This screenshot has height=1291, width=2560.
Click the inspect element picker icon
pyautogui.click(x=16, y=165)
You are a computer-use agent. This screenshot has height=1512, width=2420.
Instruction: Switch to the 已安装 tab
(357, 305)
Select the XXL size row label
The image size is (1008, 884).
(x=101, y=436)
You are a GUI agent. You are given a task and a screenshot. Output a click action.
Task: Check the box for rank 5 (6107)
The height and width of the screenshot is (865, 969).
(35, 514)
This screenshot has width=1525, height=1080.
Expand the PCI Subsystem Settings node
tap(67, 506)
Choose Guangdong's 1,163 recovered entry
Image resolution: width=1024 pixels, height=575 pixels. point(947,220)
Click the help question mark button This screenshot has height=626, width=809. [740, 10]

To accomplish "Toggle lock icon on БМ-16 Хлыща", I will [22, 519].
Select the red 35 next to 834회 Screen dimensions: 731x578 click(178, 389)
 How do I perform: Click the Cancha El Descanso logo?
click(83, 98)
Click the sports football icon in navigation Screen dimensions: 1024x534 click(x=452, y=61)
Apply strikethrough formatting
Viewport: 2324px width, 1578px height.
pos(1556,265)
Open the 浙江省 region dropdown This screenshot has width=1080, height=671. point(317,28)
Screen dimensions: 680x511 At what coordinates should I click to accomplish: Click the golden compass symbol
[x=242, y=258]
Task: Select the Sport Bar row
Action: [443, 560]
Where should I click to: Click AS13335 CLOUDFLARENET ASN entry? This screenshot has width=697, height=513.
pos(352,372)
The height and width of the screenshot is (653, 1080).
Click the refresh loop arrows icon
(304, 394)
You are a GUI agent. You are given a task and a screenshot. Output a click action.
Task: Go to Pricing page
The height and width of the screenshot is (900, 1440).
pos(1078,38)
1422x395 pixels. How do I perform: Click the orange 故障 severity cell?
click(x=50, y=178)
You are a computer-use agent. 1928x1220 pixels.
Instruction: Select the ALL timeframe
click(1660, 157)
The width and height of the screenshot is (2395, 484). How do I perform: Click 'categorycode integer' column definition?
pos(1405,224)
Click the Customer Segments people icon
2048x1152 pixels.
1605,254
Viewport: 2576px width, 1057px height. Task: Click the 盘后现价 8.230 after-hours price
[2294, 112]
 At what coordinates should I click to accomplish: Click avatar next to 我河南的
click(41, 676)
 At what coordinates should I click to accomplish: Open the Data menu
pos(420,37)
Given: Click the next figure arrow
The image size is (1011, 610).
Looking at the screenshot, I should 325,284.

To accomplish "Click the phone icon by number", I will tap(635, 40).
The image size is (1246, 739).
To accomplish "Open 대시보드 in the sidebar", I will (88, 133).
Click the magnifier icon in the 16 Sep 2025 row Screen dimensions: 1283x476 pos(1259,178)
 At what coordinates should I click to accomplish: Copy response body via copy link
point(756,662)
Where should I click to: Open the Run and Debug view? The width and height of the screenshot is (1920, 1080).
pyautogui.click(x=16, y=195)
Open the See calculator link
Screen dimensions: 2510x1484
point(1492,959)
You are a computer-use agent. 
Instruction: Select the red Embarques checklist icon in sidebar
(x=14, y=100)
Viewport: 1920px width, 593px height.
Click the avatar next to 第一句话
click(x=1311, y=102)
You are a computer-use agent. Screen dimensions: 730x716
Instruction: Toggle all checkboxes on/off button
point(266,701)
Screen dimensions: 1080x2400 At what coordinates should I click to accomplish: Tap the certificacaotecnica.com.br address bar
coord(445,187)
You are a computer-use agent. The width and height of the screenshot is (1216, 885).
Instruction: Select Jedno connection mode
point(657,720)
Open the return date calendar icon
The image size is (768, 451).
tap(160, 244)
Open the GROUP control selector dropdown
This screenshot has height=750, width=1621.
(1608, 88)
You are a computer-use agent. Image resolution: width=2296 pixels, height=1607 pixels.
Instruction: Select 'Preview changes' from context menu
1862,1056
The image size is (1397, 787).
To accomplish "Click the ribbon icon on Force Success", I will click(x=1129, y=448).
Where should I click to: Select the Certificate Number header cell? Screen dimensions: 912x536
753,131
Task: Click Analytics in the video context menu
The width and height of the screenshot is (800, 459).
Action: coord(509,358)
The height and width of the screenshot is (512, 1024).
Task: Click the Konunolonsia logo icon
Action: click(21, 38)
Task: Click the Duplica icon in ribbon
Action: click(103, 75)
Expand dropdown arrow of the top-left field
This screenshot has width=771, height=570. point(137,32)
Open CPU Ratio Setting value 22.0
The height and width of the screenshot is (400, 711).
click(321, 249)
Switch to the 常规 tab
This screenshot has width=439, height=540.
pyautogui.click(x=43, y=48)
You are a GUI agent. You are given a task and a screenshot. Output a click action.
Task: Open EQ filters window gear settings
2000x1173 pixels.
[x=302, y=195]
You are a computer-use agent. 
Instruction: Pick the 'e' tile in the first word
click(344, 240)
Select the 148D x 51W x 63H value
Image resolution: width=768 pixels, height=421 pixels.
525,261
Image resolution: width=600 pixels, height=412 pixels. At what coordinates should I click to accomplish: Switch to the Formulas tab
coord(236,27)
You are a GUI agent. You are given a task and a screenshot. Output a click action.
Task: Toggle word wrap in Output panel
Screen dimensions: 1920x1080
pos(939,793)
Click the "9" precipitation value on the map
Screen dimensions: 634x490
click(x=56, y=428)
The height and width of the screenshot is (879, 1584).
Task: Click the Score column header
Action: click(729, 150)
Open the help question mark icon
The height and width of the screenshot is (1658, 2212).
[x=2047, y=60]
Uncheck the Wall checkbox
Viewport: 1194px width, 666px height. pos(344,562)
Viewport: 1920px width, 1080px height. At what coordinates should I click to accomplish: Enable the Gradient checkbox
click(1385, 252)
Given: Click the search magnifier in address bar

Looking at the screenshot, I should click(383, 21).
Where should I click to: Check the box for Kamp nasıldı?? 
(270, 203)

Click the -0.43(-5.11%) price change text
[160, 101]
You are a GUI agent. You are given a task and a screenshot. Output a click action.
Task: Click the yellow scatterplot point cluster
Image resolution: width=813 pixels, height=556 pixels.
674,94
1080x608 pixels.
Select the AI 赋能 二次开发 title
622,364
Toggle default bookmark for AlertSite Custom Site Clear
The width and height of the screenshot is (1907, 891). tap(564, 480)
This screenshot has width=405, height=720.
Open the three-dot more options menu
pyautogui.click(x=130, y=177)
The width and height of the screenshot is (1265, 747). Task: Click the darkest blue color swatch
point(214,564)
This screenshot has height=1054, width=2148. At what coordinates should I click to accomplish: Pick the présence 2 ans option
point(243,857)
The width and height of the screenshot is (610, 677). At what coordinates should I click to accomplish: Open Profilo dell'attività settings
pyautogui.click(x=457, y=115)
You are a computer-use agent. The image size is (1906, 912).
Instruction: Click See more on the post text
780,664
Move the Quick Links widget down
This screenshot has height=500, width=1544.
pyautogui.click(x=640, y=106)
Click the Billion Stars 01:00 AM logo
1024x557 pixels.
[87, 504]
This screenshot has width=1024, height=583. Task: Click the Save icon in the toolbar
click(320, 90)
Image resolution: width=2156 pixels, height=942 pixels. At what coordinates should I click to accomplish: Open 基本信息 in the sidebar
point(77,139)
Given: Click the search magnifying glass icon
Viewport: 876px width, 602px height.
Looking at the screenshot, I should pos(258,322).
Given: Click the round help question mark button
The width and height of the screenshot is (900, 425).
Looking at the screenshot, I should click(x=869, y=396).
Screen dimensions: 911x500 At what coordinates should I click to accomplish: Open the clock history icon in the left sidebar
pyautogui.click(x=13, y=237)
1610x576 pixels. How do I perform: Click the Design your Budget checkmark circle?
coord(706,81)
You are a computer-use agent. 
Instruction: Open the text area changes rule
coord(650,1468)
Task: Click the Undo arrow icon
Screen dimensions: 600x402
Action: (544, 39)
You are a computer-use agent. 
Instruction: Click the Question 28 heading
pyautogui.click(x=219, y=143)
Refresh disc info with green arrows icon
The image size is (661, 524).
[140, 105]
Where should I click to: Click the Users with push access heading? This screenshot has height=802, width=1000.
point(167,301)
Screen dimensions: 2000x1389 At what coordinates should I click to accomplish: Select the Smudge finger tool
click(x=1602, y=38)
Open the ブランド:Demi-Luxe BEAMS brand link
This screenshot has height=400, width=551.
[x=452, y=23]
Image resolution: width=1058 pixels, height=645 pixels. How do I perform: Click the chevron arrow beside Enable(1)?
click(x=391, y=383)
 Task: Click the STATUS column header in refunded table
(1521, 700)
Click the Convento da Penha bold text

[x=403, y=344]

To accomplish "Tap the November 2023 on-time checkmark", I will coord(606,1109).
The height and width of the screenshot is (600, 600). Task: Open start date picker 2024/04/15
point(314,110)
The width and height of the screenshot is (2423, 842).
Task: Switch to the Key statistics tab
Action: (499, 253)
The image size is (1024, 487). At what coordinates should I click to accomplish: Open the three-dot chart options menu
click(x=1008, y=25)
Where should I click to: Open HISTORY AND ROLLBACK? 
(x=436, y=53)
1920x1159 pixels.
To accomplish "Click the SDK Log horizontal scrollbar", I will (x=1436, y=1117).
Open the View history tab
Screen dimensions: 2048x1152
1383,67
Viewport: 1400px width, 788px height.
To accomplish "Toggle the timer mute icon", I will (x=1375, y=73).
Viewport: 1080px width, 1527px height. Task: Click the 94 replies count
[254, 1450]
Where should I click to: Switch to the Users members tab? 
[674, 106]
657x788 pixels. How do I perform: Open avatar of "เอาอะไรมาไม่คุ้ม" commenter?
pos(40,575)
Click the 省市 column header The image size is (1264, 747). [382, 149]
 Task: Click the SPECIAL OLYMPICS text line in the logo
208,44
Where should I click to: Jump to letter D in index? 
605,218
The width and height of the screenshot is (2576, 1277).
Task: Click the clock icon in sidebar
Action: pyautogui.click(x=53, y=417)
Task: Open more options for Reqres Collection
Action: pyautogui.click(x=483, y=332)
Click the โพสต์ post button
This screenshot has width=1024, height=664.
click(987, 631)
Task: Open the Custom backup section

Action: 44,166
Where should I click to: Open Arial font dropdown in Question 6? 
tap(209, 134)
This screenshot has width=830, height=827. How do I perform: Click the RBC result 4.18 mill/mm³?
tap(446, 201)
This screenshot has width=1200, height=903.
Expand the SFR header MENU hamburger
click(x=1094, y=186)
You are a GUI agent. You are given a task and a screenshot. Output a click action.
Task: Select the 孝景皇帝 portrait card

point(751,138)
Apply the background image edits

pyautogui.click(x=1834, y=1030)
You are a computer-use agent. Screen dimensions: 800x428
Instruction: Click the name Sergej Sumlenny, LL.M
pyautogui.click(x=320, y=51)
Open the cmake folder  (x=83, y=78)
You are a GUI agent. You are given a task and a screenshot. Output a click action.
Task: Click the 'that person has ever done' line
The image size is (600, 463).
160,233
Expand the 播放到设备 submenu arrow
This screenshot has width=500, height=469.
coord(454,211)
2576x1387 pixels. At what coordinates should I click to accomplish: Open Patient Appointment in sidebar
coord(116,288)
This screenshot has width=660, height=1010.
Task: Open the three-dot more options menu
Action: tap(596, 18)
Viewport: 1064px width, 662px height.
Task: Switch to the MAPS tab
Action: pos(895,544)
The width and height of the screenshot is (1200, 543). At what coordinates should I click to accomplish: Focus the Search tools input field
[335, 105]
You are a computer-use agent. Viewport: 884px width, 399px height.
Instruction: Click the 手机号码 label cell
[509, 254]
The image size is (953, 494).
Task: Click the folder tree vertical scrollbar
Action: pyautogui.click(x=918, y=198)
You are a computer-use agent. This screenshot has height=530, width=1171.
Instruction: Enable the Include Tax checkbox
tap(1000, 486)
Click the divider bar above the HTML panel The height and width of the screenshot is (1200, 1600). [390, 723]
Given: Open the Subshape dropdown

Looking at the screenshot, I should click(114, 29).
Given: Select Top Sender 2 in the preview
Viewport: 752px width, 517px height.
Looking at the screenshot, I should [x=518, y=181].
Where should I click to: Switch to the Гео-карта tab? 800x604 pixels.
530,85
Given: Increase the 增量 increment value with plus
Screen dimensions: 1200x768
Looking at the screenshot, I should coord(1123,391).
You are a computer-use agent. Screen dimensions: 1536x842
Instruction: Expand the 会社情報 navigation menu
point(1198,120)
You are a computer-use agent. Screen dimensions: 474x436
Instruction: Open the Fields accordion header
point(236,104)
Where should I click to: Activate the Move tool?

* * * * * * *

**INSTRUCTION**
Starting with the row that contains "Open the 浙江省" and going on through the row that contains "pos(352,372)", rewrite these rows with "golden" replaced by "silver" and everything else left unchanged. Give only those rows.

**OUTPUT FOR THIS TASK**
Open the 浙江省 region dropdown This screenshot has width=1080, height=671. point(317,28)
Screen dimensions: 680x511 At what coordinates should I click to accomplish: Click the silver compass symbol
[x=242, y=258]
Task: Select the Sport Bar row
Action: [443, 560]
Where should I click to: Click AS13335 CLOUDFLARENET ASN entry? This screenshot has width=697, height=513.
pos(352,372)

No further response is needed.